Мы последовали за Смоки по дорожке к бетонному крыльцу, выпиравшему наростом под двойными дверями. По пути Смоки обернулся и посмотрел на меня.
– Мы видели вас в новостях. Что, черт подери, случилось с вами в Питтсбурге? Тут уже все о тебе судачат, Ламент.
Я лишь потряс головой и взял Эстер за руку. Мне и так предстояло все объяснять в скором времени, и хотелось отделаться одним разом.
Берри Горди был жизнерадостным, пышущим энергией мужчиной с искрометной улыбкой, заставившей даже Элвина улыбаться еще шире. «Улыбаясь, вы можете сказать любому человеку все что угодно», – любил шутить Горди, но сам он глупцом не был. Берри сидел во главе большого стола для переговоров, но, когда мы вошли в комнату следом за Смоки, он испустил возглас удивления и поднялся для приветствия.
– Глядите, кого я встретил на улице! – воскликнул Смоки. – Бенни Ламент собственной персоной! А на тот случай, если кто-то из вас не знает Бенни, я вам скажу: с кем он только не играл и для кого только не писал песен! Включая некоторых из нас.
Стол был рассчитан по меньшей мере на дюжину человек. Но заняты были всего семь стульев. Остальные – свободные – отставлены к стене. Я узнал отца Берри, Горди-старшего, которого Берри звал иногда, как и я своего, «па», и его старшую сестру, тезку Эстер, хотя тот и обращался к ней «миссис Эдвардс». Все прочие лица, кроме Смоки, были мне незнакомы. Я знал нескольких студийных музыкантов, но никогда не присутствовал на их производственном совещании. Хотя, судя по всему, большинство сидевших за столом доводились Берри родней. Их выдавало явное сходство – широкие улыбки, круглые носы, теплые глаза и белоснежные зубы.
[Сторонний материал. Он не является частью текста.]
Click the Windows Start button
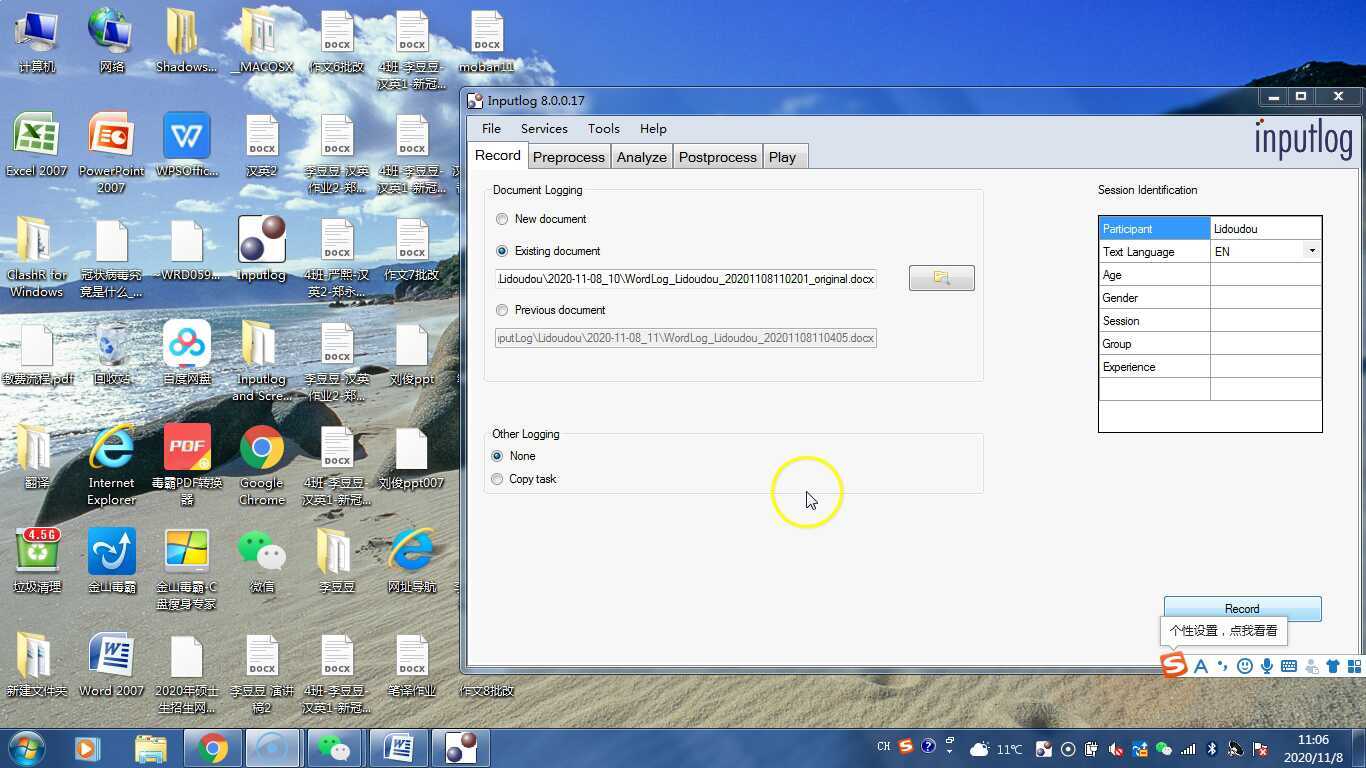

Все эти люди производили приятное впечатление – умные, амбициозные и, без сомнения, трудолюбивые. И понимание того, во что я могу их втянуть, на миг поколебало мою решимость. Я представил Эстер и ее братьев и извинился за вторжение, но Берри пригласил нас присесть и, пока мы устраивались на стульях вдоль стены, забросал меня вопросами. Увы, не так я представлял себе наш разговор. Я думал пообщаться с Берри наедине, но рассчитывать на это явно не приходилось.